I will admit that I have not done a lot of cross checking on different sources. Perhaps all of them have agendas? I also believe that we have gotten a bend over job from the oil companies. My grandfather was an old steam buff. Back in the 50's he insisted that if we had put the engineering and research into steam engines, that is what we would be driving, more efficient according to what I've read.

I think you have missed my point concerning infrastructure. I carefully mentioned that distribution infrastructure for ethanol was in place, it was the production infrastructure and conversion to ethanol from plant material infrastructure that would have to be developed on a massive scale. I fully realize that the engines need little if any change. I have read several articles (didn't keep them) concerning the ethanol conversion infrastructure not turning out as had been planned and abandoned in the Midwest. Don't remember the circumstances or details.

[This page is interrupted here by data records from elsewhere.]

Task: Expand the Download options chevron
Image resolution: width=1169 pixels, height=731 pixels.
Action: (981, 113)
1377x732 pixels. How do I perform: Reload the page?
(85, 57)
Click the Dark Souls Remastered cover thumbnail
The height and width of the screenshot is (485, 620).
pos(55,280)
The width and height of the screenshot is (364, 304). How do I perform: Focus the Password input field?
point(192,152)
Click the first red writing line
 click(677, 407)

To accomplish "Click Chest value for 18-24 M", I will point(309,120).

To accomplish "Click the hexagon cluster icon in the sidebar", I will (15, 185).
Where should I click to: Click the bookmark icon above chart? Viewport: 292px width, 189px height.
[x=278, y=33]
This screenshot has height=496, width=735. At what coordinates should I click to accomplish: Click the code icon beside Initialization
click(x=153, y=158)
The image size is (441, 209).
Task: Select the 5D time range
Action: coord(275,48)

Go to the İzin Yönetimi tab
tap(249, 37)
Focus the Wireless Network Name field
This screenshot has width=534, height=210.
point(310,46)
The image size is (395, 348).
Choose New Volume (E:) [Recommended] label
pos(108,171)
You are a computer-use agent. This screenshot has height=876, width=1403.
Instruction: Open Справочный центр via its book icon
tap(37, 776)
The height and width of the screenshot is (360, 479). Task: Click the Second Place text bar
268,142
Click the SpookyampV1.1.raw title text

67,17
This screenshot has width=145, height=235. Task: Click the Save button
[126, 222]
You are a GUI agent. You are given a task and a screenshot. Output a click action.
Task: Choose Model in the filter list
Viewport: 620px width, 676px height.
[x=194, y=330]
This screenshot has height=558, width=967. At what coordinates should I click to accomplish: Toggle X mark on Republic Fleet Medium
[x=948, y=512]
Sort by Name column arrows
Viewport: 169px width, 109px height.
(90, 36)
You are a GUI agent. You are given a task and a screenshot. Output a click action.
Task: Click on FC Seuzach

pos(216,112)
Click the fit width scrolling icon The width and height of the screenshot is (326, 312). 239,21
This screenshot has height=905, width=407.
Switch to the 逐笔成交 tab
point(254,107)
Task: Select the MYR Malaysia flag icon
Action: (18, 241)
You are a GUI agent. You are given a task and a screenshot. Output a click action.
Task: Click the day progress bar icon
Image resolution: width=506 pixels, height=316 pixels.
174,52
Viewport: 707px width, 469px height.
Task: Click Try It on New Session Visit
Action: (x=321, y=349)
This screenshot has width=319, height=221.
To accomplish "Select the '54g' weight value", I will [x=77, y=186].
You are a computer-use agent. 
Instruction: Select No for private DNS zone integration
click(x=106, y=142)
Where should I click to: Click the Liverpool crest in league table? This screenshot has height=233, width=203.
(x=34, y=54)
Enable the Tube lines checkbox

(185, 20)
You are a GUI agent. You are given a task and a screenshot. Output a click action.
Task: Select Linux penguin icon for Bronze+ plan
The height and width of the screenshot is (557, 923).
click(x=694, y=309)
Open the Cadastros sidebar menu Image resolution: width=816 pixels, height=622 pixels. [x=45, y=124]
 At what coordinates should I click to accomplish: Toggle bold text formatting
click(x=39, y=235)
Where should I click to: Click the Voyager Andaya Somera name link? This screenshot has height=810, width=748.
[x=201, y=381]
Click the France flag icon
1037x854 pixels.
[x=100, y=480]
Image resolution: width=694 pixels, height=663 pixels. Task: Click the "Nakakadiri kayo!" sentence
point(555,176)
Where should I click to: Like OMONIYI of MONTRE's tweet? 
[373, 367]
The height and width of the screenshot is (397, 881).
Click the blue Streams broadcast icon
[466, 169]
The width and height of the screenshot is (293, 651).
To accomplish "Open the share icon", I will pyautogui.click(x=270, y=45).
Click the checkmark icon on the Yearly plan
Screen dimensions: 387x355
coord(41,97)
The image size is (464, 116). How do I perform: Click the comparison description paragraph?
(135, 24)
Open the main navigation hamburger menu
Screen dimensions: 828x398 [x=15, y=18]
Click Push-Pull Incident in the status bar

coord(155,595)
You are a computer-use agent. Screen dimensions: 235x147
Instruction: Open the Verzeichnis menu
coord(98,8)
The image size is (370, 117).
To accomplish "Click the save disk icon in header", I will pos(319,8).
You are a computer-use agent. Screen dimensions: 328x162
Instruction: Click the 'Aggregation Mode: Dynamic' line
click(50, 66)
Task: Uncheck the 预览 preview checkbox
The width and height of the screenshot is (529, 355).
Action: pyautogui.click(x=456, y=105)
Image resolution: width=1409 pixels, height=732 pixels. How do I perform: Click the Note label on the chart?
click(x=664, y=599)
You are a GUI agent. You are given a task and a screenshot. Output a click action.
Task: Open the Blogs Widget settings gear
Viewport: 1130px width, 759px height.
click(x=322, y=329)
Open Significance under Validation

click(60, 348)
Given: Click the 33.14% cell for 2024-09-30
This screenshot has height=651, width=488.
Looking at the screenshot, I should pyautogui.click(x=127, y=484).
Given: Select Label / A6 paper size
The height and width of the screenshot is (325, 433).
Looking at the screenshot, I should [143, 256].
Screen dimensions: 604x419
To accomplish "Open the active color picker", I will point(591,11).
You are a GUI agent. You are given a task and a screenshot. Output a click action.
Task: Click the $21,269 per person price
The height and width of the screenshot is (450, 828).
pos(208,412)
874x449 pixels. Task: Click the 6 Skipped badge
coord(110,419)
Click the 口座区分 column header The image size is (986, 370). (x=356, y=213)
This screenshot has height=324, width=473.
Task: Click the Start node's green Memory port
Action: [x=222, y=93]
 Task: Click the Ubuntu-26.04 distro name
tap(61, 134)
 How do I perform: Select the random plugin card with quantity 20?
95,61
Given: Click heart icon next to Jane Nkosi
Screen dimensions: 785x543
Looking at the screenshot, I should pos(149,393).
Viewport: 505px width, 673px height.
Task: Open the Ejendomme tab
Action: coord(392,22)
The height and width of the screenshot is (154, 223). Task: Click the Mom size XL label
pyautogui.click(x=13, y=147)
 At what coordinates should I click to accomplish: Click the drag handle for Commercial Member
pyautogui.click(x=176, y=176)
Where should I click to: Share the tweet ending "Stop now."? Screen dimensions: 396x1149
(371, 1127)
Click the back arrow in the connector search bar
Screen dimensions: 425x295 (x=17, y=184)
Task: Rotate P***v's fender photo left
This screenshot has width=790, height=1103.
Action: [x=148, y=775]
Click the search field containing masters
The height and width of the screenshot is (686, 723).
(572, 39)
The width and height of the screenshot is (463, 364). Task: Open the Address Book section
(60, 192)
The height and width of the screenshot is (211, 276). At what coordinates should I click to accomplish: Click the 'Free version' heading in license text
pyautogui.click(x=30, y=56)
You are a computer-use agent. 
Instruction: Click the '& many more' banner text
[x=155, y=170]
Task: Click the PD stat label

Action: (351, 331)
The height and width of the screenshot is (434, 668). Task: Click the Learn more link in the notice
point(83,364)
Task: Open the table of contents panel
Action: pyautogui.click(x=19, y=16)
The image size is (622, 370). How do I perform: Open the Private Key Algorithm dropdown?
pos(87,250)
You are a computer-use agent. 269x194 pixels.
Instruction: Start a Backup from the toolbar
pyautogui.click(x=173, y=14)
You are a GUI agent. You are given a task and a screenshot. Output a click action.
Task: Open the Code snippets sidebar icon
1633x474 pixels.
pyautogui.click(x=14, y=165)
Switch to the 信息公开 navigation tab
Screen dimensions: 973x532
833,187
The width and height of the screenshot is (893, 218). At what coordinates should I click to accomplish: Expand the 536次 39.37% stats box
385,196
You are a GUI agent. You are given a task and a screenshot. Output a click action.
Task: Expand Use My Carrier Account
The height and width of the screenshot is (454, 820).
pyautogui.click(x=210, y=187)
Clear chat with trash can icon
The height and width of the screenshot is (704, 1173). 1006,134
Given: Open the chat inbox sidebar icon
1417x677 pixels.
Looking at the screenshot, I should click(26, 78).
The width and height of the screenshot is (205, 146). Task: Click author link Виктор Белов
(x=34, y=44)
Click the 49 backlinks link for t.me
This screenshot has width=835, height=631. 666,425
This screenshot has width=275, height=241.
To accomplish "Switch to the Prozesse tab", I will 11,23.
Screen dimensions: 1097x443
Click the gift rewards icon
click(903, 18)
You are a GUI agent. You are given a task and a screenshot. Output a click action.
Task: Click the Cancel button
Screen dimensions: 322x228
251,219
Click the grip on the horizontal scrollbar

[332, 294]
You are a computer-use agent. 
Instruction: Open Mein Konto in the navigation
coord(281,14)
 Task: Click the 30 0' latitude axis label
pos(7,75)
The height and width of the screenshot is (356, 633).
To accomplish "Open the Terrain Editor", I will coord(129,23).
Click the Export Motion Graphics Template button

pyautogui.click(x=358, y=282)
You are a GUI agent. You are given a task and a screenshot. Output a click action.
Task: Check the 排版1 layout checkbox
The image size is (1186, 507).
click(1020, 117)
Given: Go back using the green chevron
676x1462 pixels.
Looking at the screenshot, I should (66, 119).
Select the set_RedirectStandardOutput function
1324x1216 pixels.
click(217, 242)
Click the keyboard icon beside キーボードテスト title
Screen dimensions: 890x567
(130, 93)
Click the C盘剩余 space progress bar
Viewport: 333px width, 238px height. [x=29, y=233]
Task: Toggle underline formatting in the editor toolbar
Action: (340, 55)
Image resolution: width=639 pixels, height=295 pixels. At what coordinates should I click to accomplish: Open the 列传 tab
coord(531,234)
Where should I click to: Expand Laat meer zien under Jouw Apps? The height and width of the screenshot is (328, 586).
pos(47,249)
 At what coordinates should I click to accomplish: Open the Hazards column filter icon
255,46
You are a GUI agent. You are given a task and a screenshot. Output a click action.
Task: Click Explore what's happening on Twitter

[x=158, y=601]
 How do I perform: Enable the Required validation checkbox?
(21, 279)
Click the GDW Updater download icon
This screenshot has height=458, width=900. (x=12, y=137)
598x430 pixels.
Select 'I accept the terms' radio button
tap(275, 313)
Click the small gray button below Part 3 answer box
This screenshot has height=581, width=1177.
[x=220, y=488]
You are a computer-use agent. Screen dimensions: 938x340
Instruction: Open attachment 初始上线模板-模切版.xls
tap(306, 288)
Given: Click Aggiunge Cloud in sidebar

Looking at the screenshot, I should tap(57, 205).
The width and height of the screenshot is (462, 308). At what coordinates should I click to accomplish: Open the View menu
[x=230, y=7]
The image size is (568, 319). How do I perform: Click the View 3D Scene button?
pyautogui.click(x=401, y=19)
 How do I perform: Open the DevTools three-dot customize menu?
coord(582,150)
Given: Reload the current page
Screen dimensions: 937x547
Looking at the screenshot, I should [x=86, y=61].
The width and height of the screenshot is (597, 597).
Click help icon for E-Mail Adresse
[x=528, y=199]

Palooka, it very well could be that ethanol has a practical place for internal combustion engines in the future. I know there is a lot of controversy over that. I personally do have an aversion to quick fixes that are touted as our saving grace. In almost every case I can think of in our society, quick fixes have had some very real and unforeseen consequences that were not so good.

Further, I do not consider alcohol to be a demon curse at all. It is simply another molecular combination that will perform tasks, making us drunk or fueling our cars. Whether we synthesize or create organically some variation of alcohol is not my point. I am concerned with what it will take to do it on a massive scale and the consequences of it. I do not dispute that if enough investment was put into it, it could be done. Again, what will be the side effects of doing so?

Let's take a look at a massive infrastructure change that has had some definite bad side effects. The "green revolution" where in an advertised effort to feed the world, we started dumping GMO seeds on the ground, dumped tremendous amounts of pesticides in the ground and we still can't feed a rapidly growing world population. Meanwhile, this factory farming has destroyed massive areas of farm land, contributes to poisoning our food and ground water. Or look at factory methods of meat farming, which is really disturbing I find. Consequences to the animals involved and the poisoning of the meat supplies are well documented. I am asserting that the agricultural production of ethanol will have many of the same disadvantages and probably a lot more that we can't see right now. Both of these took some really big infrastructure changes from the family farm to the factory farm. These changes took place over time, and even though not a quick fix, the side effects have been really bad for us humans. What we are talking about here is another massive and quick changeover to another form of factory farming dedicated to ethanol production whether it is on land or water.

At least at this point, I am not convinced but will keep the information line open.

murph said...

Belgium,

I thought the changeover to lead free gas was mandated. Not so?

Your second paragraph is misleading as to where I stand. At the present, would population is sufficient that large groups of people are starving because food production is not sufficient. History of people and reproduction is well documented in relation to available resources. If we had all the Telsa free energy, would it be possible at all in any way to limit human reproduction? What kind of world government would we have to have to try and enforce that?

Yes, nature appears to be changing all the time, although there are periods with small changes over time and big massive changes in short time periods. It is also true that we find life, or evidence of life in what has been considered until recently to be impossible.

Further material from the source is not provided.